At novel's end, three of the four key figures have committed suicide and the survivor, Bruno, is in an insane asylum. Michel the scientist has checked out after a brilliant streak of rolling molecules around like dice in a winning crap game.
The tacked-on epilogue continues the ambiguity. H. P. "Pappy" Lovecraft takes the wheel and the reader who has slogged through 350 pages of a "realistic" Paris-and-provinces novel suddenly finds himself in a speedy sci-fi rocket. It's 2079 for fuck sake! Michel, despite the scars left by maternal neglect, turns out to have been up there with Einstein. Sloganized as "the Revolution will not be mental, but genetic," his research has got rid of humanity in favor of "a new species which was asexual and immortal, a species that had outgrown individuality, individuation and progress." (Page 371) Hey presto! Cloning ends the need for mothers, hippie or straight stay-at-homes.

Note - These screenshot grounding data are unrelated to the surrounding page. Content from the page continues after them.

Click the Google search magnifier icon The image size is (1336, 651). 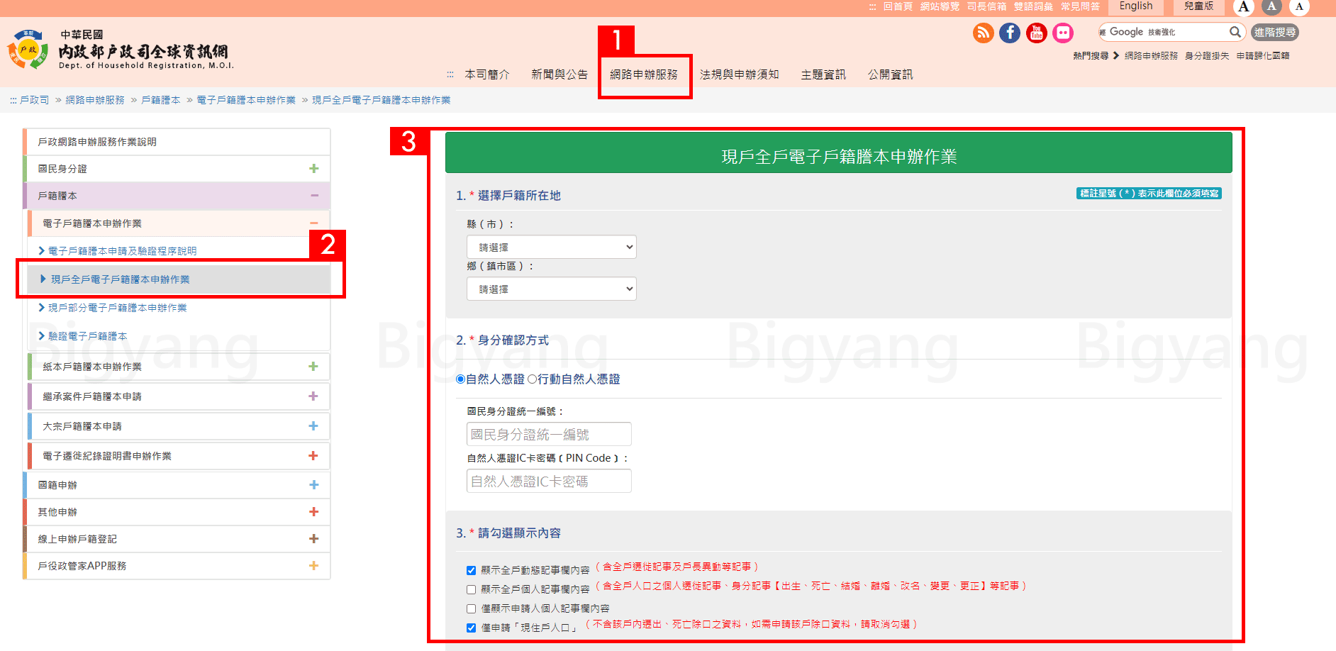(x=1235, y=32)
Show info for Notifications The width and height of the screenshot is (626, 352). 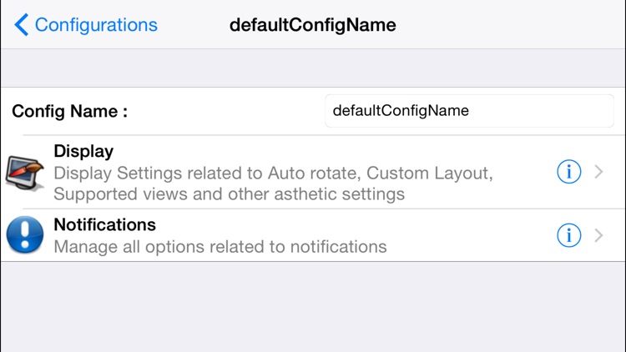point(568,236)
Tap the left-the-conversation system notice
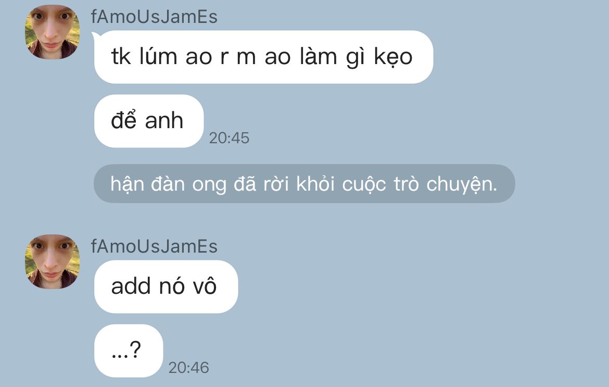 click(x=304, y=183)
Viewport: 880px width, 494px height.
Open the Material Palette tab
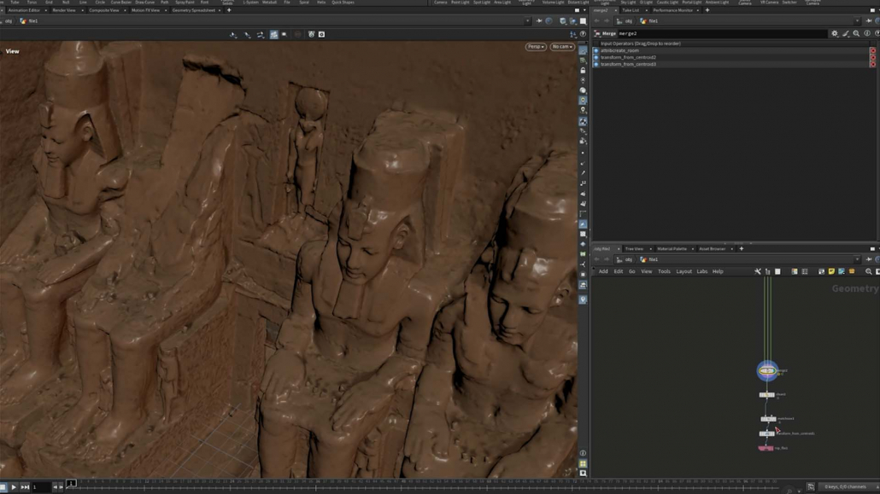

But what exactly did Houellebecq's harshest critic think of all this? In an interview of 2008 Mama Lucie said her son knew nothing at all about science, lusted only after money, and since boyhood had been in a blue funk about growing old. (The Guardian, May 7, 2008) Considering these homely facts we are inclined to peek behind the big talk of historical epochs -- he read too much Auguste Comte -- and the names of physicists dropped ad infinitum like a string of yawns. Back there in the shadows we can just make out a figure who would join Jean-Marie Le Pen's Front national if the old Vichyite wasn't so vulgar and if Houellebecq could ever bring himself to join in anything at all with other human beings.